This is something I’ve been wanting to do for a while. When I added the Givi top box, and decided to attach the mounting plate as far forward as I could, so that the case could act as a back support for my wife, and to keep the weight forward as much as possible. Choosing to mount the plate there meant that the old tool box was covered up. At that point, the tool tube became more of a necessity.

The tube itself is a cylindrical container designed to be mounted to a tractor, to hold the instruction manual. New design and safety rules demand that new tractors have these, so the cylinders are now available as spare parts or aftermarket accessories. A few years ago the ADV community discovered that they make good toolboxes, so now they have a whole other market.

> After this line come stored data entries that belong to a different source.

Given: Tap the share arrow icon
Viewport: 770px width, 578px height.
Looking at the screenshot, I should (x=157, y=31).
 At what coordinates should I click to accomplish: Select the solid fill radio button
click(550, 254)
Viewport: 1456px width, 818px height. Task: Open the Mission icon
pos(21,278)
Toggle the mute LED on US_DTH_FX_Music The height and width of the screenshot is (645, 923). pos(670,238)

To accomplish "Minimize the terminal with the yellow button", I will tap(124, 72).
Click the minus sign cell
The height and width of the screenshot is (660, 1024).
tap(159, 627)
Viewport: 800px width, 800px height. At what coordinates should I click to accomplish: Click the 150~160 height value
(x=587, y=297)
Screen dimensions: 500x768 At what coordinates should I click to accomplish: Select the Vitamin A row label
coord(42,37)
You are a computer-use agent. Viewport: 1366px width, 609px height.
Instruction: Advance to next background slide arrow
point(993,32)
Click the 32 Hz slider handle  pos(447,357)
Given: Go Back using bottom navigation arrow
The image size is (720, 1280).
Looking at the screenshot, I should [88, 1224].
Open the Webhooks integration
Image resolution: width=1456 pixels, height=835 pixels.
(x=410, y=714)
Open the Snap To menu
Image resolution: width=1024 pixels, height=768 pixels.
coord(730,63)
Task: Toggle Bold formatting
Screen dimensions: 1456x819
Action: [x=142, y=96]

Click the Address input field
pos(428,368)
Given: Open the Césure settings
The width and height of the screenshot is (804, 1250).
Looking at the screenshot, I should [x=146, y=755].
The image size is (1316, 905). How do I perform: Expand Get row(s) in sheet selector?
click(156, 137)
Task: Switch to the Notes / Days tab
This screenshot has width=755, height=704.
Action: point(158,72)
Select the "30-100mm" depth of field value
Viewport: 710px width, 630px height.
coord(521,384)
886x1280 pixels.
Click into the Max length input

In the US they’re sold by Agrisupply for about $US5.00. Here’s they go for about $26 plus postage via motorcycle accessories resellers. Ouch. It didn’t take me long to track down the manufacturer and make contact with him via Alibaba. At the same time I emailed a couple of local tractor and farm machinery resellers. One could get it for $16 “plus freight” and the other could do it for $18. I ordered from the latter, and it came within a few days. The manufacturer eventually got back to me, saying that there is an importer in Australia who carries stock. By then it was too late, and I don’t know if I could have got them cheaper from him.

Anyway… here it is.

The tool tube

The tube, with nut, bolt, washers and some rubber grommets

I’ve drilled two extra holes in the upper mounting plate, which will make more sense in the images below. I also found that if I mounted the tube flush against the rear subframe I could not get the ld off, to the rubber grommets will be used as spacers.

Fitting the tube

Fitting the tool tube

The position of the two extra holes offset the top of the tube toward the outside of the bike, away from the tyre. I drilled matchin holes in the plastic bodywork (an extension of the rear mudguard) the sits between the tube and the frame. I then fed two cable ties down through the bodywork, through a rubber grommet, to the tube and back again, making a loop around the lower frame.

The tube in place

A total of 4 cable ties hold the top of the tube.

I did the same with the two original holes that lined up with the ones I’d made. It’s difficult to see in the photo, but there’s a small gap behind the side cover mounting hole and I was able to feed the cable ties in behind that. Pulled the cable ties tight and trimmed them. At the bottom of the tube I used a 13mm nut and bolt, and a large washer to distribute the force on the plastic. Fortunately the KLR has a perfect mounting point at that end already.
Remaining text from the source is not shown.